Rund 20 Wohnungslose und Unterstützer haben am Donnerstag ein Haus in Berlin-Mitte, Habersaathstraße 46, besetzt. Mehr als 150 Aktive demonstrierten davor ihre Solidarität. Noch am selben Tag wurde das Haus von der Polizei geräumt. Was bedeutet das für die Menschen, die jetzt wieder auf der Straße leben müssen?

Für die Obdachlosen war das ein harter Schlag. Sie hatten Hoffnung geschöpft, in einer Wohnung mit eigenem Bett schlafen zu können. Jetzt werden sie wieder bei Kälte und Regen auf der »Platte« leben müssen. Obgleich der grüne Bezirksbürgermeister von Mitte, Stephan von Dassel, zuerst zugesagt hatte, zu prüfen, ob eine Beschlagnahme des Hauses möglich wäre, schickte er dann doch die Polizei. Einer der Besetzer, Matze, war fassungslos, als der Bezirksbürgermeister fälschlich behauptete, dass die Besetzer ihre Obdachlosigkeit dem Sozialamt Mitte nie bekanntgemacht hätten. In seinem Fall trifft das nicht zu. Trotz des repressiven polizeilichen Vorgehens will er weiter um eine Wohnung kämpfen. Für Wohnungslose ist es keine neue Erfahrung, dass die Polizei im Konfliktfall rabiat mit ihnen umgeht. Es ist auch keine Seltenheit, dass sie ihnen ihre Habseligkeiten wegnimmt und vernichtet.

Wie schildern Obdachlose ihre Lage?

Einige berichten, wegen Eigenbedarfsanmeldung des Vermieters auf der Straße gelandet zu sein.
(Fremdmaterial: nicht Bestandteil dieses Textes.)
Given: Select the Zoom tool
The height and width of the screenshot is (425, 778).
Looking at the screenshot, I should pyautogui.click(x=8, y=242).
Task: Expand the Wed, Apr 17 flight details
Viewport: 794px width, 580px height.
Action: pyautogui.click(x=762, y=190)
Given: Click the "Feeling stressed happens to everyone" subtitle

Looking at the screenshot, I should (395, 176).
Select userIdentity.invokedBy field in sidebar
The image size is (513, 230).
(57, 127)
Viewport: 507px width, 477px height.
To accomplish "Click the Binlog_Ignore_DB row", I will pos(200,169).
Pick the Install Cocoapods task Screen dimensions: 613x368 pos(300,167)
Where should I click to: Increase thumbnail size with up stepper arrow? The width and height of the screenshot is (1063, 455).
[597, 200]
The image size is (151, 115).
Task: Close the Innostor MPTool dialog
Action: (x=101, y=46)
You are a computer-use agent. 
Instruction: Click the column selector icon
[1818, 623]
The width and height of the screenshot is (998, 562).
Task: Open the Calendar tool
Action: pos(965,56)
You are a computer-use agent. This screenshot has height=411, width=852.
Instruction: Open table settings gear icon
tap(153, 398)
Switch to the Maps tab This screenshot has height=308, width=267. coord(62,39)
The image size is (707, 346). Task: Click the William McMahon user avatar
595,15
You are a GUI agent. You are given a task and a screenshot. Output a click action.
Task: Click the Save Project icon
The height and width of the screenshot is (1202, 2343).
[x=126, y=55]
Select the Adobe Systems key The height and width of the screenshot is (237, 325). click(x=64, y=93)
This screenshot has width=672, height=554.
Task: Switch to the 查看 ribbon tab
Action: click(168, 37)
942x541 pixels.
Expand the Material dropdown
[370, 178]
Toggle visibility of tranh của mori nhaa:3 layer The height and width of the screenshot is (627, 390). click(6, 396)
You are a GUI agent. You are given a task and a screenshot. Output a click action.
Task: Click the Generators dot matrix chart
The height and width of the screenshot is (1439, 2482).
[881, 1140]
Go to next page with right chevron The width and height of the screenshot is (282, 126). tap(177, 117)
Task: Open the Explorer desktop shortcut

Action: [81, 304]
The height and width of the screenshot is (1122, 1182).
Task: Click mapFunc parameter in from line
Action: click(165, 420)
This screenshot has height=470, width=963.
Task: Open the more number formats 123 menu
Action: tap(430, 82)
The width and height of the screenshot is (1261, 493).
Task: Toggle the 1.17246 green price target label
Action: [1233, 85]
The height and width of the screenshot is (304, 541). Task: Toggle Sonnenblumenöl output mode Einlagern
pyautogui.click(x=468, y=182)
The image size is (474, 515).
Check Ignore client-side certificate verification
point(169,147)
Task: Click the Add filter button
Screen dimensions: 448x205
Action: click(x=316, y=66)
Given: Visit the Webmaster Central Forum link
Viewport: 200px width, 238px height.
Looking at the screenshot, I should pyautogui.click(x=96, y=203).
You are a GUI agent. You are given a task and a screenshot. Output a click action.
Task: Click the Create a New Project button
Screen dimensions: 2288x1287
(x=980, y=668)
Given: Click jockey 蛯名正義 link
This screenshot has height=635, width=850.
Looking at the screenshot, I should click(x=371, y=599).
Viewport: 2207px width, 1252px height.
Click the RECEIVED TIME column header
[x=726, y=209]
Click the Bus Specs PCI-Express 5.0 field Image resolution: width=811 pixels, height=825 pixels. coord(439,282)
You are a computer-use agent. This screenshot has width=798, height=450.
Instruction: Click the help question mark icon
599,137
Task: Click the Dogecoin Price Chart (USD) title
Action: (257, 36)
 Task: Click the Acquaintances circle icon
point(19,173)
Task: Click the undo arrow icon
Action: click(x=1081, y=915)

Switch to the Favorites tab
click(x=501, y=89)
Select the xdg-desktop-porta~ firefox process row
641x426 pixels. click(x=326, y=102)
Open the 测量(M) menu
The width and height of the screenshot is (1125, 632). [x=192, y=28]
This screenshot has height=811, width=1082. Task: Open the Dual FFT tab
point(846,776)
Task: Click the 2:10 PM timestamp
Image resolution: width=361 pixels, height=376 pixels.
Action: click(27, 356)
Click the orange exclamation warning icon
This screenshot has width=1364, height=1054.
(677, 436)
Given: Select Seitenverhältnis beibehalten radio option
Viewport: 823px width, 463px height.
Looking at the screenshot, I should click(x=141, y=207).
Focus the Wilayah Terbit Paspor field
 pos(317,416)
In Unterkünften wollen sie oft nicht bleiben, weil es dort teilweise mehr Gewalt gibt als auf der Straße. Zudem ist von Dassels Aussage falsch, dass jetzt, während der Pandemie, alle Menschen, die einen Schlafplatz benötigen, einen erhalten würden. Wegen der Abstandsregeln können Unterkünfte weniger Menschen aufnehmen als zuvor. Auf der Straße sind weniger Menschen ansprechbar für die Nöte der Obdachlosen.

Wie werten Sie das Vorgehen der »rot-rot-grünen« Berliner Regierung?

An dieser Hausbesetzung zeigt sich, was grundsätzlich falsch läuft. Das Haus hat insgesamt 85 leerstehende Wohnungen, und zwar schon seit vielen Jahren. 2006 wurde es im Zuge des Ausverkaufs von Wohnungen unter dem damaligen SPD-Finanzsenator Thilo Sarrazin für schlappe zwei Millionen Euro veräußert. Ein Jahr später verkaufte der neue Besitzer es für den zehnfachen Preis weiter. Es folgte spekulativer Leerstand. Wohnungen wurden gezielt als Zweit- oder Ferienwohnungen vermietet. Verbliebene Mieterinnen und Mieter wurden schikaniert und mussten sich gegen den Rausschmiss wehren. Über das Zweckentfremdungsverbot hätte gegen all dies vorgegangen werden können. Aber weder von Innensenator Andreas Geisel (SPD), noch vom Bezirksbürgermeister ist ein politischer Wille erkennbar, etwas zu ändern. Von Dassel ist die Berliner Linie, Neubesetzungen innerhalb von 24 Stunden räumen zu lassen, wichtiger, als gegen spekulative Machenschaften vorzugehen. Ziel der grundsätzlich harten Linie gegenüber wohnungslosen Menschen scheint es zu sein, das Stadtbild von ihnen zu »säubern«.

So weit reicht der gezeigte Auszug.